2-3 months ago things turned around - the anxiety attacks became more frequent, my mood swings were unbelievable and I wondered whether I would have a family 12 months into the future.
Before Christmas I have noticed that my weight was starting to creep up. We had a very quiet Christmas - especially food wise with no chocolates, Christmas pudding / cake, mince pies - none of the normal Christmas things that we have. I didn't even drink much - maybe twice. After Christmas I noticed I had a good loss for 2 weeks - and then the kilos started to creep up, and up, and up. My exercising wasn't as good as it had been as I was still trying to recover from hurting my back during Warrior Dash and my knee had been giving me some trouble as well. But, I was still getting out there and doing something. There was no reason why I shouldn't be losing weight.
After talking to my osteo and telling him about my weight gain after cutting out sugar, dairy and wheat, he strongly recommended that I see my doctor again. So I did, because as I said before, I was starting to wonder just how long my family would put up with me.
She looked at my blood tests, suggested I see a psychologist and told me in no uncertain terms that I couldn't expect to have the body of a 20yo when I was nearly 50 and really just dismissed me out of hand. I told her that I completely understood that and didn't want the body of a 20yo - but I also didn't want to working my butt off and having my weight (and cms) go up. To say that I was upset about it would be an understatement. I really felt like I wasn't worth much at all.
Then I started to 'chat' to another blogger who knew exactly what I was talking about when I mentioned anxiety attacks because she has suffered from them for many years and has learned how to overcome them. What a great feeling that was - knowing that there was someone out there who 'got' me.
A friend at work suggested I see someone who specialises in menopause and I said I would if she could give me the name of someone to see.
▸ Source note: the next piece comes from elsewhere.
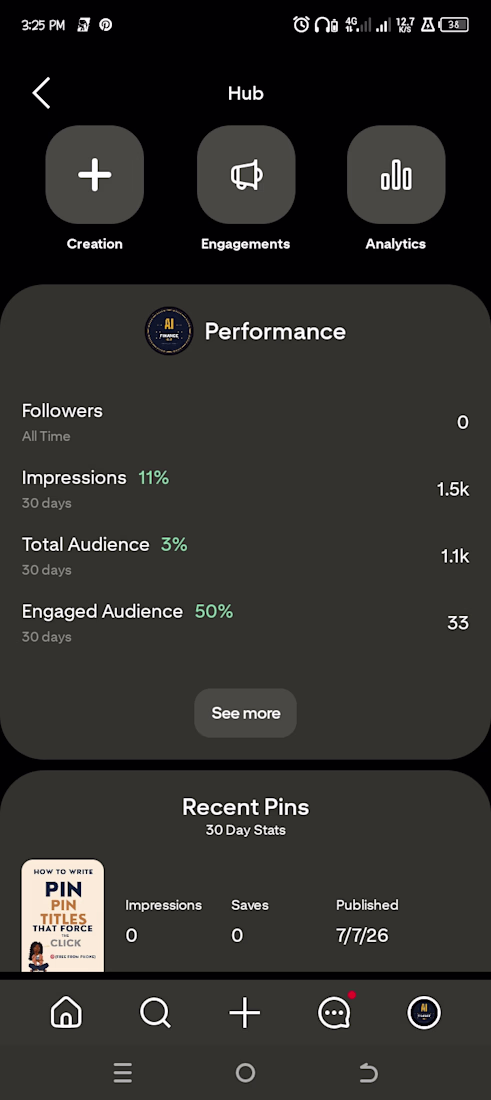Open the Engagements megaphone tile
Screen dimensions: 491x1100
tap(246, 175)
She googled it and came up with a name and number for me. I called them and made an appointment for two days time. I went to her (she is an elderly lady who just reminds me of Maxine - the cartoon character - so I have been calling her Dr Maxine) - the appointment wasn't very long but, man it was so good to talk to her. She knew exactly what I was talking about and she knew what I needed to do. First up, I had to go and get another blood test because the last one I had was in July last year. I made a follow up appointment with her for Tuesday last week but then we got stuck in Stanthorpe and I had to cancel. When we got home later in the week, I called and made an appointment for Monday morning.
I went to see Dr Maxine - what a great way to start the week - she printed off the results and went through them with me (summarised version) :
thyroid - good
testosterone - good
oestrogen - extremely bad
progesterone - extremely bad
vitamin D - not very good (I asked how this could be as I am in the sun on and off on the weekend - she said that while I am getting sufficient vitamin D - going on how brown I am - my body is not metabolising it like it should. Apparently there are many people on the Gold Coast who are vitamin D deficient.)
I just burst out crying - I was so relieved that there was a definite reason for why I have been feeling like I have. She patted my shoulder and said "It's OK Lovey - we'll work it out. This probably won't fix everything, but it will go a long way to making you feel much better." Now at $150 per appointment, I wasn't sure how many appointments I would need BUT now, knowing that she has discovered a reason and has given me some light at the end of the tunnel - I would pay ANYTHING to see her.
If there is anyone who is suffering from menopausal symptoms - please know this - you don't have to put up with it !!!! Contact me if you want to know the lady I am seeing - I think she may treat people interstate via telephone appointments - and if she doesn't, she may be able to put you in touch with someone in your area. She certainly has been around many years and knows what she is doing. She told me today that she is nearly 70 (told A I thought that she was older than that !!!) so she has been through it and understands exactly what I am saying.
Here's to the beginning of better things. I went out walking tonight, came home and did a routine of varied crunches and then planked for 1:10:06min. My fit journal has been completed for the week and I am ready to tackle anything !!
And, because it is Tuesday, I am linking in with Jess from Essentially Jess for #IBOT.
TFTD : If you give in to your fears, you will have a harder time looking at yourself in the mirror.